Actualité de novembre 2022

Le 2 novembre marque aussi la plus grave crise militaire depuis l’élection du conservateur Yoon Suk-yeol, partisan d’une approche dure vis à vis du nord après les années de dialogue menées par Moon Jae-in qui n’avait cependant déboucher ni sur un traité de paix, ni sur un accord de dénucléarisation. 54 missiles ont été tirés par la Corée du nord depuis début 2022, et le danger d’affrontements armés va croissant.

La Corée du nord a tiré le 2 novembre  une vingtaine de missiles balistiques, dont un est tombé près des eaux territoriales de la Corée du sud, et au-delà de la ligne de démarcation de 1953. La Corée du sud a riposté avec trois missiles air-sol envoyés vers la mer, suivis d’une centaine de tirs de l’artillerie nord-coréenne près des eaux territoriales du sud.

Le XXème congrès du PCC a été l’occasion le 3 novembre d’un remaniement de la direction du PC : les technocrates pro-marché ont été remplacés par des cadres connus pour leur loyauté. Quel sera l’impact de cette décision sur le plan économique ??? Les investissements énormes dans l’immobilier et les infrastructures ont entraîné une chute des prix des logements et des bureaux, d’où un risque de paralysie financière et une croissance économique de plus en plus ralentie.
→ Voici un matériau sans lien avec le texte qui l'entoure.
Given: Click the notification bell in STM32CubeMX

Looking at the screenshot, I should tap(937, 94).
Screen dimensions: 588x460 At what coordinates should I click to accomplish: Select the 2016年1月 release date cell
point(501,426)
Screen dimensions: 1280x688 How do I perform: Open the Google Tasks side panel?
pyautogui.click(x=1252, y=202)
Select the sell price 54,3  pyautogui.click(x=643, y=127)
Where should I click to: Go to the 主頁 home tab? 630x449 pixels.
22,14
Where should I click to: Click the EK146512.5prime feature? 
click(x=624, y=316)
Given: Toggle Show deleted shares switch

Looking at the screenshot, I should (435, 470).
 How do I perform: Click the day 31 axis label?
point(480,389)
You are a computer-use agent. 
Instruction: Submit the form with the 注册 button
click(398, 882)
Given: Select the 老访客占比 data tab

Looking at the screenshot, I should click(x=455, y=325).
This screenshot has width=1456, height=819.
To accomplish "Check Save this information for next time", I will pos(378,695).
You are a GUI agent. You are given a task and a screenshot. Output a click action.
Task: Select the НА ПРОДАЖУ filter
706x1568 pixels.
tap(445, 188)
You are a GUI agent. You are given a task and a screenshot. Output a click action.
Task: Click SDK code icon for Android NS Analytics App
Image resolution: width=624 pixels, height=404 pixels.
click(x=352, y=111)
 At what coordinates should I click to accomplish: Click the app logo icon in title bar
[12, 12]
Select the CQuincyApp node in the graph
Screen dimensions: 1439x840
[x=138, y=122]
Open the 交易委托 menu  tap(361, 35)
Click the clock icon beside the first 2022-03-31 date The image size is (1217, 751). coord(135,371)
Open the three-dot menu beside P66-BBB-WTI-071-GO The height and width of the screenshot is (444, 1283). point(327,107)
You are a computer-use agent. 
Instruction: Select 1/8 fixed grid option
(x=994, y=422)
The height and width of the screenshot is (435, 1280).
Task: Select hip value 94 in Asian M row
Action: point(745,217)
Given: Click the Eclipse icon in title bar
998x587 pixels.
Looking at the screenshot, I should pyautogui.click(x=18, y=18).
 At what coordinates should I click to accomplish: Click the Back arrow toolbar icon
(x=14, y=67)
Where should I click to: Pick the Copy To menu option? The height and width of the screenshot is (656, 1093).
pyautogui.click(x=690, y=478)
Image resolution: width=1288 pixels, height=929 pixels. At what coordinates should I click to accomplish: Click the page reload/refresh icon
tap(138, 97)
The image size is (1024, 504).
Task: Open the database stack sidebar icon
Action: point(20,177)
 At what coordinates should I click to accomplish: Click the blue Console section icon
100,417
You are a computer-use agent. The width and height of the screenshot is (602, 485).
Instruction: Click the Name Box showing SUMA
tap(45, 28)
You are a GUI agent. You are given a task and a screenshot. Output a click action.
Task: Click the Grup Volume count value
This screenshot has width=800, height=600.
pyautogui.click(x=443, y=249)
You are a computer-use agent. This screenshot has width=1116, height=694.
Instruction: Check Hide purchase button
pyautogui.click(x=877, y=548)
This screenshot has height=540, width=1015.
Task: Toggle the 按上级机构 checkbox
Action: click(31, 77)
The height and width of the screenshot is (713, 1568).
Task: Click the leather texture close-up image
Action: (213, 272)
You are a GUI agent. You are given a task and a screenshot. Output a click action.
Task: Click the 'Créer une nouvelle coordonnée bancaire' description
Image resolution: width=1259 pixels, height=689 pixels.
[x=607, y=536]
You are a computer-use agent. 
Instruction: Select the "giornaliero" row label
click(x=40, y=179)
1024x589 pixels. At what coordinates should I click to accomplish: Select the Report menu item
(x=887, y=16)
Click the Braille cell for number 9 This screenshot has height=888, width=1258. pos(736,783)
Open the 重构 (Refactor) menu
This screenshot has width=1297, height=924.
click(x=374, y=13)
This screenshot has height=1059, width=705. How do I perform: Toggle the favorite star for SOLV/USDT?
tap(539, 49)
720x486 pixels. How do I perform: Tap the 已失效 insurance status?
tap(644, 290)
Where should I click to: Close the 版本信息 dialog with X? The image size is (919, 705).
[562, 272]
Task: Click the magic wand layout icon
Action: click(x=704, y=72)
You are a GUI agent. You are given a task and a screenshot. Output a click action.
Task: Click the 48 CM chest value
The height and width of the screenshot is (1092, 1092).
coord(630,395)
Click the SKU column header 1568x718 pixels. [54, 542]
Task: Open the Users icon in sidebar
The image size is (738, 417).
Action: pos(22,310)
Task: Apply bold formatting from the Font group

Après les 12 visites en Chine en 16 ans d’Angela Merkel, celle d’Olaf Scholz à Pékin le 4 novembre juste après le XXème congrès du PCC est la première d’un chef d’Etat européen, la première d’un membre du G7 depuis la pandémie. Le chancelier allemand a refusé la présence d’Emmanuel Macron pour rencontrer Xi Jinping triomphant, après la prise de participation du Chinois Cosco dans le port de Hambourg. La position de Scholz est critique en Allemagne au sein de la CDU, et au sein de l’Union européenne par le Commissaire Thierry Breton. La Chine est un « rival systémique » qui ne partage pas les mêmes valeurs (question des Ouigours, soutien chinois à Moscou…). La position allemande de « cavalier seul » est regrettée, les européens ont intérêt à manœuvrer conjointement car la Chine a aussi besoin de l’Europe.

Le 5 novembre au moment où le nouveau Premier Ministre, Ishmael Kalsakau, prend ses fonctions, l’Etat subit une attaque de grande ampleur par des pirates informatiques. Dès le 30 octobre des fonctionnaires avaient remarqué des « bizarreries ». Mais quelques jours plus tard, c’est l’ensemble des services de l’Etat qui sont bloqués et un mois plus tard une situation normale n’est toujours pas rétablie. Les petites nations du Pacifique sont souvent ciblées par les hackers d’autant qu’elles ne disposent pas toujours de technologies modernes et sécurisées.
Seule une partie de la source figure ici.